For a study, researchers sought to determine the ability of cardiac computed tomography (CT) to predict the difficulty of transvenous lead extraction procedures.
The study included all consecutive patients who underwent transvenous lead extraction at UCSD between January 2018 and February 2022. A pre-procedural cardiac-gated chest CT was performed on all patients. A radiologist analyzed the CT to evaluate the presence of venous occlusion, superior vena cava, brachiocephalic binding sites, and lead embedment in the vessel wall. Multivariable linear and logistic regression analyses were performed to identify predictors of lead extraction difficulty based on CT and clinical characteristics such as fluoroscopy time per extracted lead and the need for a mechanical sheath.

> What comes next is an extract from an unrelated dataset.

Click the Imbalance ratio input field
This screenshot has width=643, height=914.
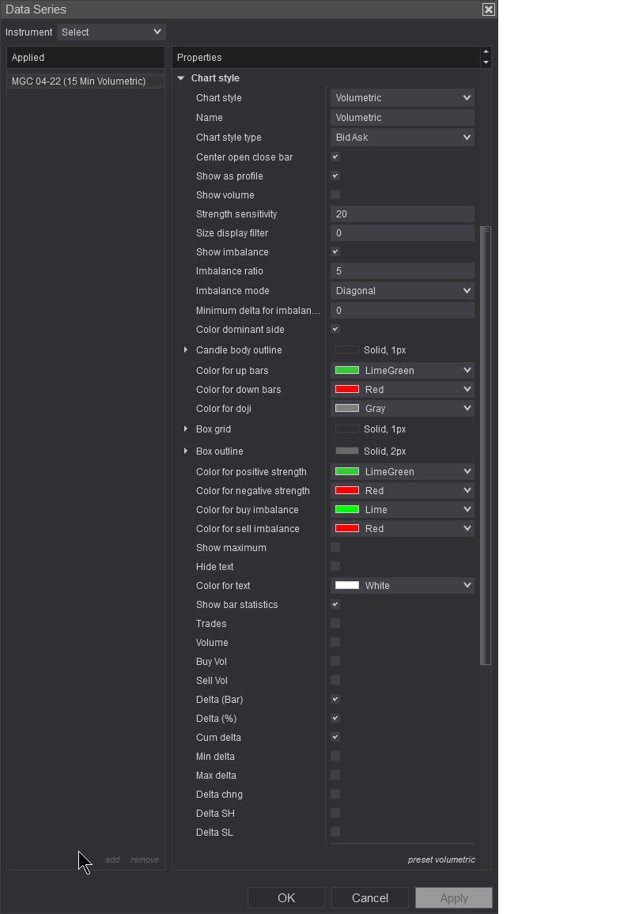[x=402, y=270]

A total of 343 consecutive patients were included, with a mean age of 63.8 ± 15.4 years and 71% male. The mean lead dwell time was 102.7 ± 68.4 months. In multivariable linear regression analysis, vessel occlusion detected on CT was independently associated with increased fluoroscopy time (P<0.001, β=0.14, CI:0.8-4.8) and the need for a mechanical sheath (P<0.001, β=3.8, CI:1.9-7.8), even after adjusting for clinical characteristics such as lead dwell time.
The study found that venous occlusion identified by cardiac CT is independently associated with the increased difficulty of lead extraction, regardless of expected clinical predictors.